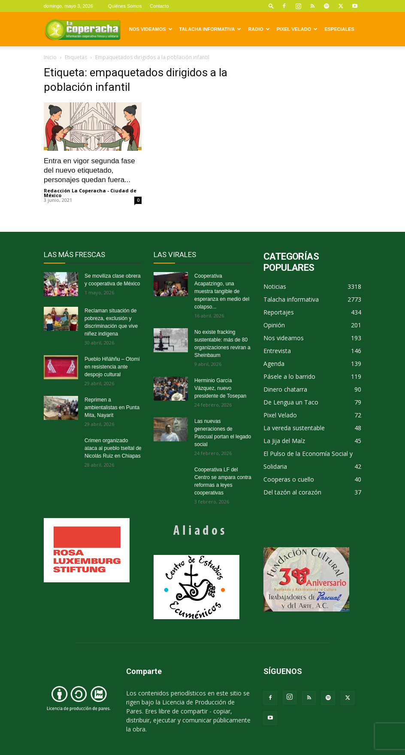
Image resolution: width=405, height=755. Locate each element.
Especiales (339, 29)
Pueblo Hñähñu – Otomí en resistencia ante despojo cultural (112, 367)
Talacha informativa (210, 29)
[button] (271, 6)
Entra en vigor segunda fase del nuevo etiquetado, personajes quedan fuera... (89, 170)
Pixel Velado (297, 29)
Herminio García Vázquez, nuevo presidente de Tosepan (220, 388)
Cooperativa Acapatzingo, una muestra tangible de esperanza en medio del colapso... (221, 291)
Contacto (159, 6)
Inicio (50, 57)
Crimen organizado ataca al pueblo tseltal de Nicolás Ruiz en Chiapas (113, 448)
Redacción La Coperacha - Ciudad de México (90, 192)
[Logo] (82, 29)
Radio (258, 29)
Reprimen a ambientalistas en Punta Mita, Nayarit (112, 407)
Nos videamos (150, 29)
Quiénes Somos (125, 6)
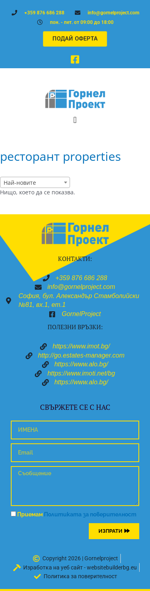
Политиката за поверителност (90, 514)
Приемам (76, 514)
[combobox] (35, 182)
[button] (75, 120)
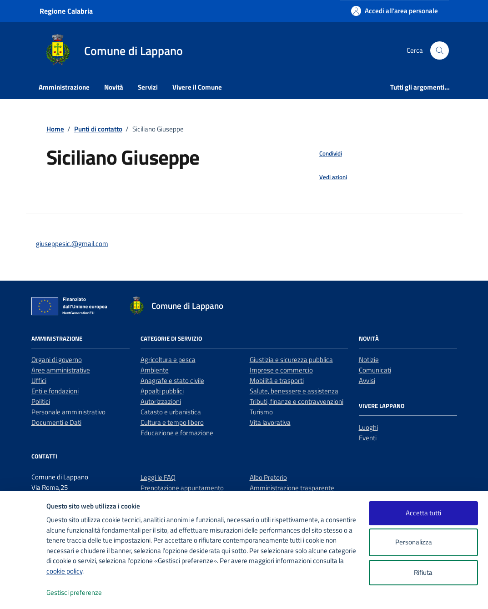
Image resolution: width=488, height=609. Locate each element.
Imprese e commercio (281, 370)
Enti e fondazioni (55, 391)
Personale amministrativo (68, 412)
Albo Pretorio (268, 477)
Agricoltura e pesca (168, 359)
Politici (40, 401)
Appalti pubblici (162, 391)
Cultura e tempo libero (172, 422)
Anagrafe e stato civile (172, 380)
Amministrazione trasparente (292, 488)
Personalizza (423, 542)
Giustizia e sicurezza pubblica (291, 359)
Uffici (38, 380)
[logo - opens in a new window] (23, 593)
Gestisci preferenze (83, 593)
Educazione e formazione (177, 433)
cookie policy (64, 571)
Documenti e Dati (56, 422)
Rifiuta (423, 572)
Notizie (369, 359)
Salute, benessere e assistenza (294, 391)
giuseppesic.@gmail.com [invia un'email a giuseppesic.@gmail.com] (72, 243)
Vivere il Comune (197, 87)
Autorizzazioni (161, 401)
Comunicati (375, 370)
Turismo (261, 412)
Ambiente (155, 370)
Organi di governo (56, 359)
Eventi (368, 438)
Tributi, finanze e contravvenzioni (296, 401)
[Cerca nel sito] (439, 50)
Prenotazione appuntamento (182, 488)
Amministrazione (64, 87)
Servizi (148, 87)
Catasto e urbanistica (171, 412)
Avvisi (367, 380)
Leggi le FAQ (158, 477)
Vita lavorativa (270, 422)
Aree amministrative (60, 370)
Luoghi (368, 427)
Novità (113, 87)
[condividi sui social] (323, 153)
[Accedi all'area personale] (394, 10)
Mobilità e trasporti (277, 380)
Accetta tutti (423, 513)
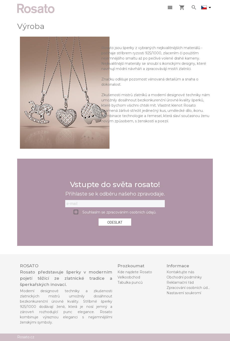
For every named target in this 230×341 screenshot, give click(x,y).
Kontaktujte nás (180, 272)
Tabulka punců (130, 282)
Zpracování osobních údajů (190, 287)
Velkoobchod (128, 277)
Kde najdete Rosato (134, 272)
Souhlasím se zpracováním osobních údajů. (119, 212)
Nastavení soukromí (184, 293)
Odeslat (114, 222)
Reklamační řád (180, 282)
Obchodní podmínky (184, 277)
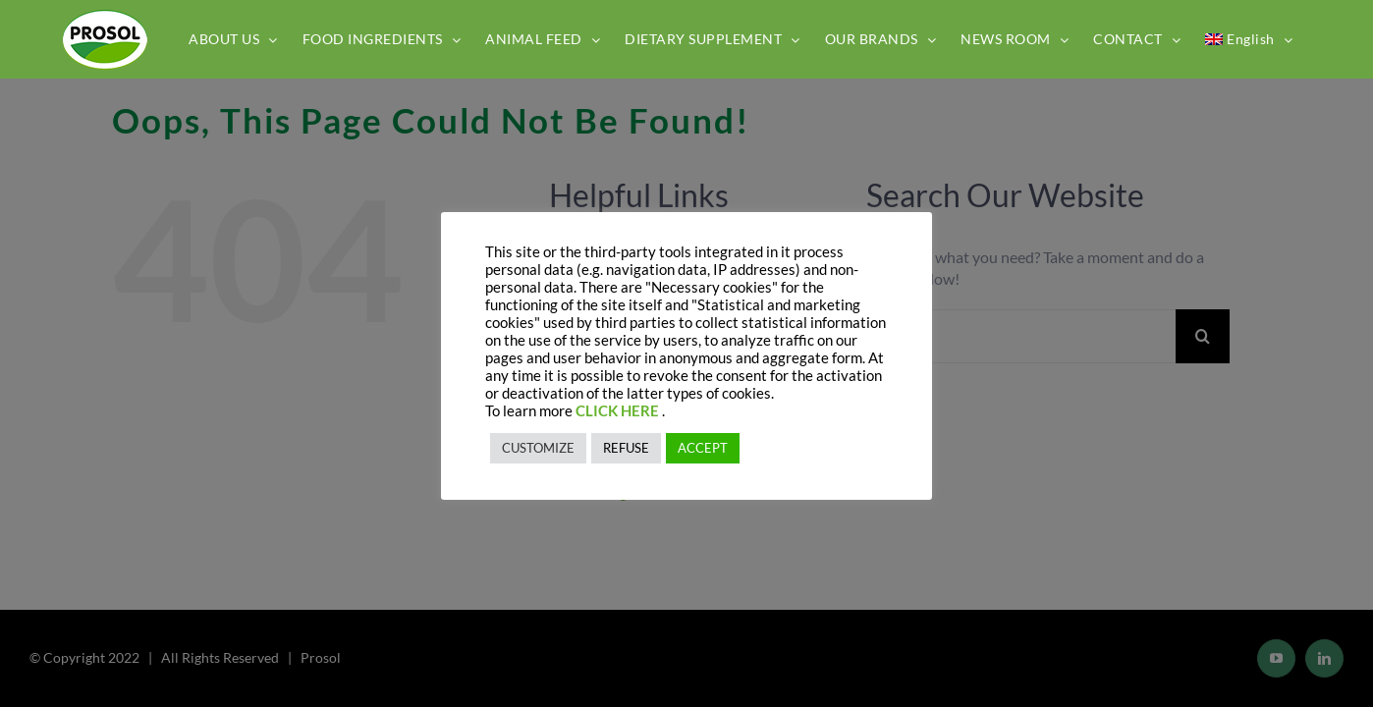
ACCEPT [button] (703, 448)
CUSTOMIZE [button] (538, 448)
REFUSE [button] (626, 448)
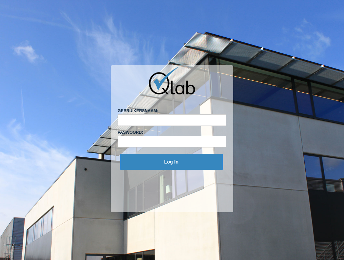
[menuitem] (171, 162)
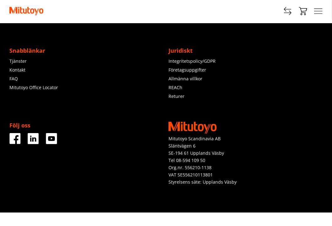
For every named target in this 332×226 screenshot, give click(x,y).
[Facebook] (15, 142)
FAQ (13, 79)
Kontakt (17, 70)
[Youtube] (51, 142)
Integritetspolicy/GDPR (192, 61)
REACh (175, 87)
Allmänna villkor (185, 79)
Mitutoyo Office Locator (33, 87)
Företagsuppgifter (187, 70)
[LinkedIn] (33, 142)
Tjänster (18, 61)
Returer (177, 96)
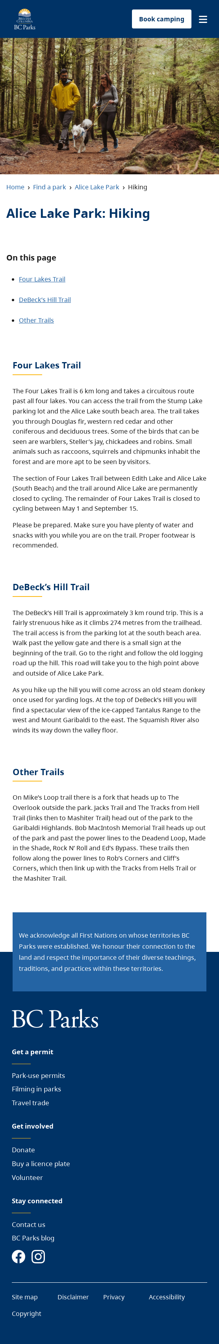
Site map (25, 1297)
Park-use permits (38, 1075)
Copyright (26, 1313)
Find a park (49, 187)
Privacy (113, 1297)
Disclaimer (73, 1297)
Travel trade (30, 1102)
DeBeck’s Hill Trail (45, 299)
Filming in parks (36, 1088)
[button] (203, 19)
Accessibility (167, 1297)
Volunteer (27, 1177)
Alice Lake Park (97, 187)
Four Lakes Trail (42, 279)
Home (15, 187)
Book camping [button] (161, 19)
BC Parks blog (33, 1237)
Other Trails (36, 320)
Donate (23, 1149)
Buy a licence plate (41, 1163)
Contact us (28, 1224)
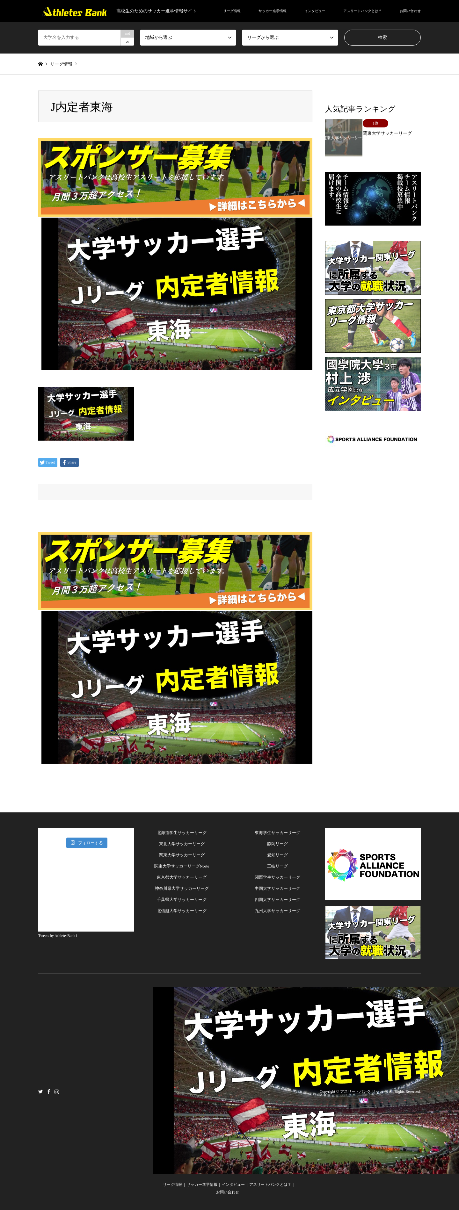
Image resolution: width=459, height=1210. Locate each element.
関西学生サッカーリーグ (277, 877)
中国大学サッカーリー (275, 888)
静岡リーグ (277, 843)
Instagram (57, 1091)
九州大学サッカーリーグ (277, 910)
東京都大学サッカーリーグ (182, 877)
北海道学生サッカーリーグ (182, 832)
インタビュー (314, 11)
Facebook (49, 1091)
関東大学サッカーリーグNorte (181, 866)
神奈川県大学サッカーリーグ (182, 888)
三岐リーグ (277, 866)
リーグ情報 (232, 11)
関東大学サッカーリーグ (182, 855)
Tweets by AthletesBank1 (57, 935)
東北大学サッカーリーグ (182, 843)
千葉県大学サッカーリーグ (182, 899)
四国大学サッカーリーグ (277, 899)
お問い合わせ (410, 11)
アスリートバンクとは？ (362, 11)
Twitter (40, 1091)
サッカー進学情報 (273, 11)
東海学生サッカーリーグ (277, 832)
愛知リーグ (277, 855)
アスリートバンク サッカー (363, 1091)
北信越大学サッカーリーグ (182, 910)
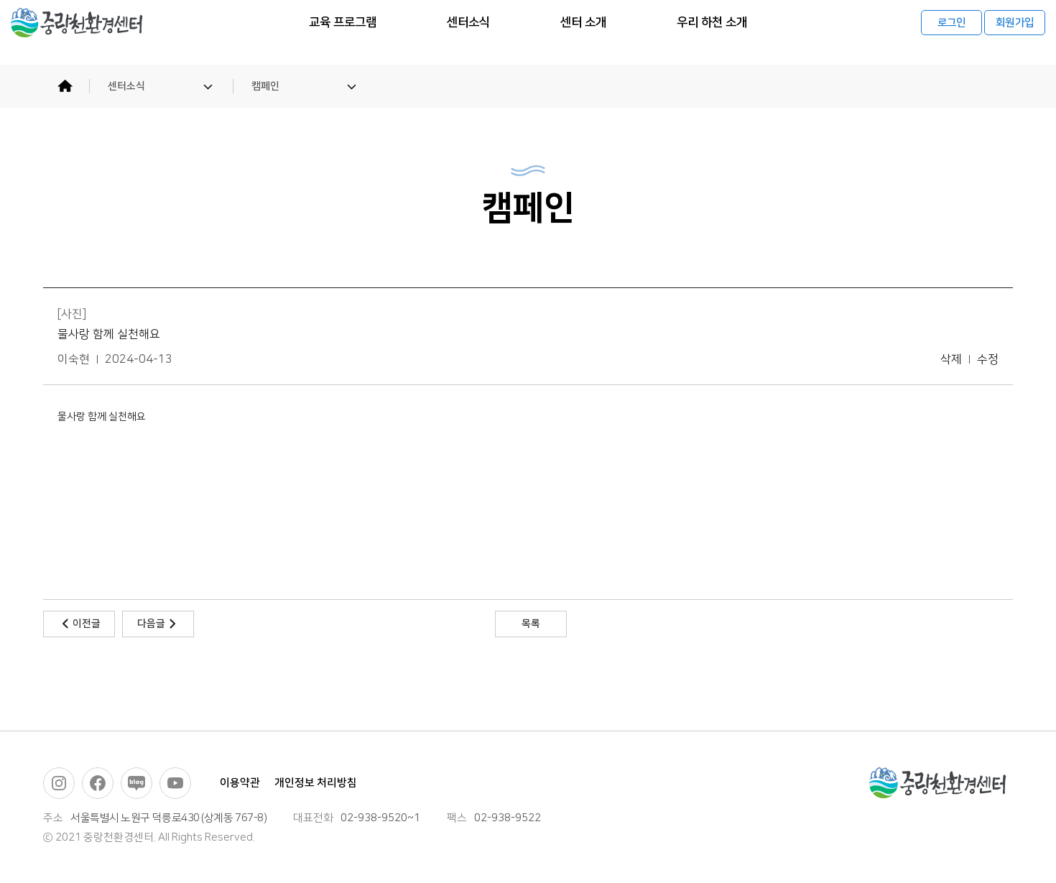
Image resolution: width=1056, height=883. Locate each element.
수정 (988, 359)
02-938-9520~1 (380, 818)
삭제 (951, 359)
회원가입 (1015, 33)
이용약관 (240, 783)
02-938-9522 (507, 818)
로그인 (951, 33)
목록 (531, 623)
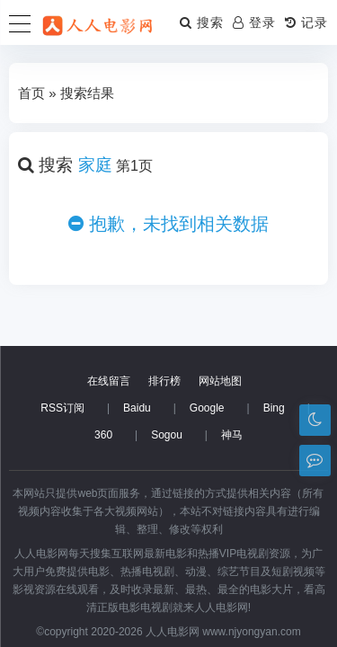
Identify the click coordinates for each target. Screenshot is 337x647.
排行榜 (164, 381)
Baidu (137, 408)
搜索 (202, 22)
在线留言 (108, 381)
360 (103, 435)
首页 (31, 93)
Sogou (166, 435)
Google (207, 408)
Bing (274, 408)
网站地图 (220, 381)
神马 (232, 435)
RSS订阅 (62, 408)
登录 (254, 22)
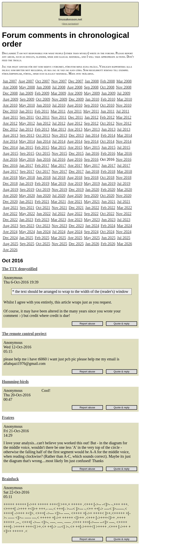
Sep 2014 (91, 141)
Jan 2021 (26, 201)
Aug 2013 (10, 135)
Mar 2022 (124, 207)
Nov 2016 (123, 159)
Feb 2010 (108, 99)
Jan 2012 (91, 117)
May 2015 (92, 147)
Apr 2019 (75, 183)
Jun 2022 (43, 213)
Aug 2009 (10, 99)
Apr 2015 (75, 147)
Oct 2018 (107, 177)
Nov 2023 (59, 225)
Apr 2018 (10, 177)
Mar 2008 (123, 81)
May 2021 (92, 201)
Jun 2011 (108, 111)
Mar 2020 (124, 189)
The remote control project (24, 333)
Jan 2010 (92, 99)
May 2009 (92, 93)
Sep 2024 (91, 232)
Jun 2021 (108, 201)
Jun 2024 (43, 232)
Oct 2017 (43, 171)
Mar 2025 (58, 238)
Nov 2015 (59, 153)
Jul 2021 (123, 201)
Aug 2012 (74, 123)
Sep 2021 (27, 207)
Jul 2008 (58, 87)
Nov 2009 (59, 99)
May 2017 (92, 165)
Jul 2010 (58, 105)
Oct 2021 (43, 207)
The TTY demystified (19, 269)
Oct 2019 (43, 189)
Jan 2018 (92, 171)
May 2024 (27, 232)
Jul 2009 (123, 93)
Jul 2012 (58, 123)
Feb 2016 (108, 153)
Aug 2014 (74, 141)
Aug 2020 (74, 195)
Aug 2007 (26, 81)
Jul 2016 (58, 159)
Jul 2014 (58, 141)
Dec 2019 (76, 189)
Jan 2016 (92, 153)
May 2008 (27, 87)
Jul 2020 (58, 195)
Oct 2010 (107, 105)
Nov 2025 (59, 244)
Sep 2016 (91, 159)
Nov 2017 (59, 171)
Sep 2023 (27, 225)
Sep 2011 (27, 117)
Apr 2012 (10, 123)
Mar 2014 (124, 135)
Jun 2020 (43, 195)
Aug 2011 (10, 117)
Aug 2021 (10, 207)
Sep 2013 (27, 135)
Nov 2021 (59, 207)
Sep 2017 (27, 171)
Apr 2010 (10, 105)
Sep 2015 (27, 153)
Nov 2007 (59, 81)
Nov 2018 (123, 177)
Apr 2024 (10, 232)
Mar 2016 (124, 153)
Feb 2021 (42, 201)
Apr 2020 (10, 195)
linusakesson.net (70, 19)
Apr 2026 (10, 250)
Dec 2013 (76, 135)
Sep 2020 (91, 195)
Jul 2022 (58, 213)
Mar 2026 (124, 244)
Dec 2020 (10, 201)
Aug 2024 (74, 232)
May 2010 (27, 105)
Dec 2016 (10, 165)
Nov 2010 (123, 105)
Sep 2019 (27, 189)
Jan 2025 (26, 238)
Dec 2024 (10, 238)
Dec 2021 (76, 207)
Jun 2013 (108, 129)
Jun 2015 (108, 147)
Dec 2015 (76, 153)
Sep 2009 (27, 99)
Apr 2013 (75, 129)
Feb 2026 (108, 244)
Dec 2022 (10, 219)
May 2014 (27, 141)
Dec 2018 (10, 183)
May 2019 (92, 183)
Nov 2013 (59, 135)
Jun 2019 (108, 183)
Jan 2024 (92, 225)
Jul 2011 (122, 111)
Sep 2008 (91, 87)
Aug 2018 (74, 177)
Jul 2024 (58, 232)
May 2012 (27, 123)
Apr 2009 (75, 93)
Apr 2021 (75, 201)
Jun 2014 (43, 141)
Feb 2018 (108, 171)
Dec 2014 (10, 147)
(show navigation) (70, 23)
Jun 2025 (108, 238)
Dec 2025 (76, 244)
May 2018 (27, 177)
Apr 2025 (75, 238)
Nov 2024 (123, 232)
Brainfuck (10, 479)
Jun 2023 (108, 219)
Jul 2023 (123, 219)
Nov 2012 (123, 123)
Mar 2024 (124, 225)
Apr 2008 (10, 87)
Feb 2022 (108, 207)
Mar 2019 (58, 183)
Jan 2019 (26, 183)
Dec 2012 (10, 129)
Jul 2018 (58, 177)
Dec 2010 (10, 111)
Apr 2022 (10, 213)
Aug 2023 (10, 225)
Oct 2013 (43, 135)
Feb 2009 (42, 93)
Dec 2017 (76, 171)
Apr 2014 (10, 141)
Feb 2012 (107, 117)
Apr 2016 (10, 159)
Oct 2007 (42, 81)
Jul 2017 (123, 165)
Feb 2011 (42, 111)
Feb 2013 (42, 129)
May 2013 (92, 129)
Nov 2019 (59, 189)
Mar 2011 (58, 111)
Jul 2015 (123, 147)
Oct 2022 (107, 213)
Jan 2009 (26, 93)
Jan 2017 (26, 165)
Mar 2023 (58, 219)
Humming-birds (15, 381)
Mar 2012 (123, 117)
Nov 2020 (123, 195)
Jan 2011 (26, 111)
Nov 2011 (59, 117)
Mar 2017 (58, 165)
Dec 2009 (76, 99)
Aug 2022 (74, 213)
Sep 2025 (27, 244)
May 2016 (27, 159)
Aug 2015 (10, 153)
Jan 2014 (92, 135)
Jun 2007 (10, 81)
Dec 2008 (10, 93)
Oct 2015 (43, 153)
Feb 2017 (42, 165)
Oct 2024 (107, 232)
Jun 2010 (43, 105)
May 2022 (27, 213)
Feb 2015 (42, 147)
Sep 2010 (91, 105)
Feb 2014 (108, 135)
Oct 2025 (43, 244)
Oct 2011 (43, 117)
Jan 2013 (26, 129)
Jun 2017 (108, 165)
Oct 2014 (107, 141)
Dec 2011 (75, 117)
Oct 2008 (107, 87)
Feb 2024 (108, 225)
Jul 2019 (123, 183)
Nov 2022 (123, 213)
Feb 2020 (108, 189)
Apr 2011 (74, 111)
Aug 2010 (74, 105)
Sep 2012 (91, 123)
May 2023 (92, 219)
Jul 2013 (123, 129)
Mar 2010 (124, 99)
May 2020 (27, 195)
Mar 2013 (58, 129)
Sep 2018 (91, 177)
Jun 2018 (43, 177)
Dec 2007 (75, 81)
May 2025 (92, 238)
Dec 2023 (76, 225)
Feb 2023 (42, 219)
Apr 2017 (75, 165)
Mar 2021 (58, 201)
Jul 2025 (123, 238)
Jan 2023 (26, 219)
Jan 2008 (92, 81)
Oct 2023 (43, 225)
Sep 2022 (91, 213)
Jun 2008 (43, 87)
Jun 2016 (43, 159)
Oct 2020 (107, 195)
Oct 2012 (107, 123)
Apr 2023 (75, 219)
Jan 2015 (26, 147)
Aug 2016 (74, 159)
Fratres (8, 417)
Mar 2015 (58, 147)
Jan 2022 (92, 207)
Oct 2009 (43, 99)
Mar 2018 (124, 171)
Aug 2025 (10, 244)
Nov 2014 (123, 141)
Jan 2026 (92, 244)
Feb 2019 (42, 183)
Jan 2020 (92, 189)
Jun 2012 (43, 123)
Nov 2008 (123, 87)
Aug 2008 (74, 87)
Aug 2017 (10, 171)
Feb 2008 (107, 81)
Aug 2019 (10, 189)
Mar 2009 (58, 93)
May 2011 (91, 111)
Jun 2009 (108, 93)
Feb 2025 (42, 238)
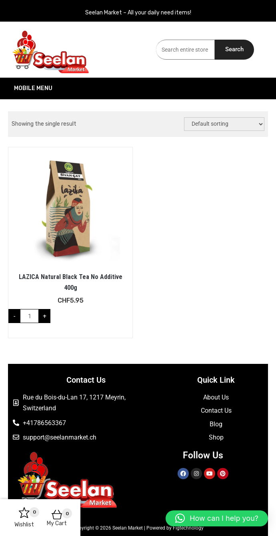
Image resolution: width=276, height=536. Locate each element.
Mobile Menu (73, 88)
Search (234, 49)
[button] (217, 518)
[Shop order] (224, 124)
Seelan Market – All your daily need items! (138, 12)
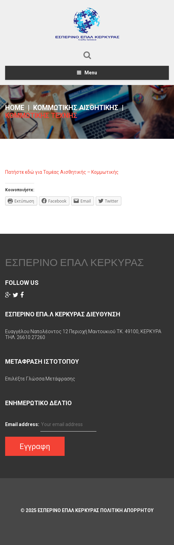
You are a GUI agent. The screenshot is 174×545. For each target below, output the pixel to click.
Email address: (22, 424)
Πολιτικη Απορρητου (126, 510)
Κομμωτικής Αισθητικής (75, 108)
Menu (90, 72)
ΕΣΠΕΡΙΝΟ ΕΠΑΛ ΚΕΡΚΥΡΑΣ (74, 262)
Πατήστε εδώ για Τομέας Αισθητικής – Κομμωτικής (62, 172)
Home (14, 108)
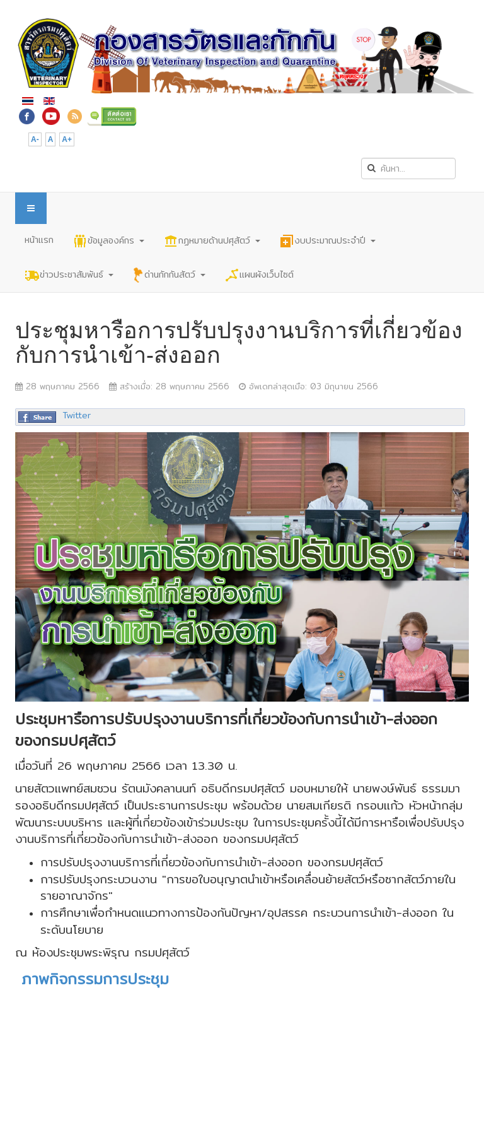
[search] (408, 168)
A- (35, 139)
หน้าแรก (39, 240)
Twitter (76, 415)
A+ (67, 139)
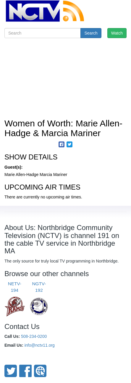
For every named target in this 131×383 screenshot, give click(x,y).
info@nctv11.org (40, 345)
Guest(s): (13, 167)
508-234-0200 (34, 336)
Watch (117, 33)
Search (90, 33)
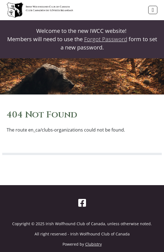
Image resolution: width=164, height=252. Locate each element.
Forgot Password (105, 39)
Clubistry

────────────────────

• GOAL OF THE EXERCISE: Gather each line above that contains the string "Image" and copy those lines out in full.

• TASK ANSWER:
Image resolution: width=405, height=755. Locate each element.
Image resolution: width=488, height=609. Locate each element.
Image resolution: width=459, height=1210. Locate each element.
Image resolution: width=1056, height=883. Locate each element.
Image resolution: width=276, height=536. Locate each element.
Image resolution: width=164, height=252. Locate each element.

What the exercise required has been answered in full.